Paris, 13th District drains the colour from its French neighbourhood

‘Les Olympiades’ in Paris may be where Jacques Audiard’s trio of millennial protagonists call home, but the film has a distinctly American attitude to its characters’ sex lives.

15 July 2021

By Elena Lazic

Lucie Zhang as Émilie and Makita Samba as Camille in Paris, 13th District
Sight and Sound
  • Reviewed from the 2021 Cannes Film Festival.

In the way it unifies an image by melting its contrasts into gradients of grey, black-and-white cinematography has a soft, sensual quality that is as undeniable as it is peculiar. Characters can appear bloodless and slightly artificial, the colour literally drained from their faces and their bodies reduced to plays of shadow and light. This contradiction is the dynamic – and the issue – at the heart of Jacques Audiard’s Paris, 13th District, which premiered in competition at this year’s Cannes Film Festival.

The film follows three young characters who cross paths in Paris’ 13th district, known as ‘Les Olympiades’ because its eight tallest towers are named after cities that have hosted the Olympic Games. Though it is in reality a rather peculiar place, built in the 1970s but seeming almost futuristic in its design, the neighbourhood comes across in this film as little more than the ideal blank background for a simplistic and old-fashioned vision of modern city life as something utterly anonymous and disconnected.

One of the reasons for this curious lack of a feeling for place – something usually present in Audiard’s cinema – may be the source material. The film is based on three stories by celebrated American cartoonist Adrian Tomine, assembled and transposed to France by Audiard together with screenwriters Céline Sciamma and Léa Mysius – both writers and directors who have previously demonstrated their talent for crafting touchingly human characters. Despite the Parisian district giving the film its title, the real focus here is on its three protagonists, each dealing with their own desires and demons.

(Lucie Zhang) is a French-Chinese girl working in a call centre and living rent-free in what we later learn is her grandmother’s apartment. She is brash, rude and unapologetic in everything she does, but most of all when it comes to sex. When Camille (Makita Samba), a potential roommate, comes to visit the flat, Émilie expects a woman, but he turns out to be an elegant and charming young man, and sparks fly – he gets the room.

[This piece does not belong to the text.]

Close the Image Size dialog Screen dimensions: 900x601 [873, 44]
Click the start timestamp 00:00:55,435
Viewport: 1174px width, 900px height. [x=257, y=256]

Noémie Merlant as Nora and Makita Samba as Camille in Paris, 13th District

The two embark on a brief but intense sexual relationship that appears to have no strings attached, yet the usually cold-hearted Émilie is devastated when Camille decides it must end so he can focus on his work. The film thus blends together a refreshing sexual frankness with a heightened emotionality that lends the film a rather artificial, even old-fashioned aura. The characters wrestle with their emotions in ways that feel excessively agitated and, it must be said, distinctly un-French.

There is an odd American flavour to Audiard’s film in the rather cerebral way in which its protagonists are defined and in how they understand themselves. References to Émilie’s Chinese origins do more to signal her ethnicity to the audience than they add to her character as a human being. Close-ups on the intermingled bodies of Émilie and Camille, who is Black, appear to insist on the contrast of colours, a fascination which the characters themselves do not share. Paris, 13th District has its heart in the right place, but it comes across as a film made by older people imagining how modern young people live.

This impression is slightly less marked in the narrative strand centred on Nora (Noémie Merlant), who doesn’t approach matters of the heart with the same hyper-analytical eye as Émilie and Camille, with whom she eventually crosses paths. Nora finds herself the victim of an upsetting case of mistaken identity due to her resemblance to an online porn actress, and Merlant beautifully brings out the darkly comic quality of this offbeat story. But when the young woman’s fellow students mock her, thinking her to be the successful sex worker, the slut-shaming comes across as out-of-place conservatism.

The often slightly emphatic performances from the cast and the too-polished dialogue – which hits emotional beats and rhythms in a manner eerily familiar from American television – enhance the feeling of this being an overly scripted, almost didactic film about modern love. It’s a shame that despite a charismatic cast Audiard ultimately lets his evocative black-and-white fall on the side of artifice, to the service of an ultimately reductive vision.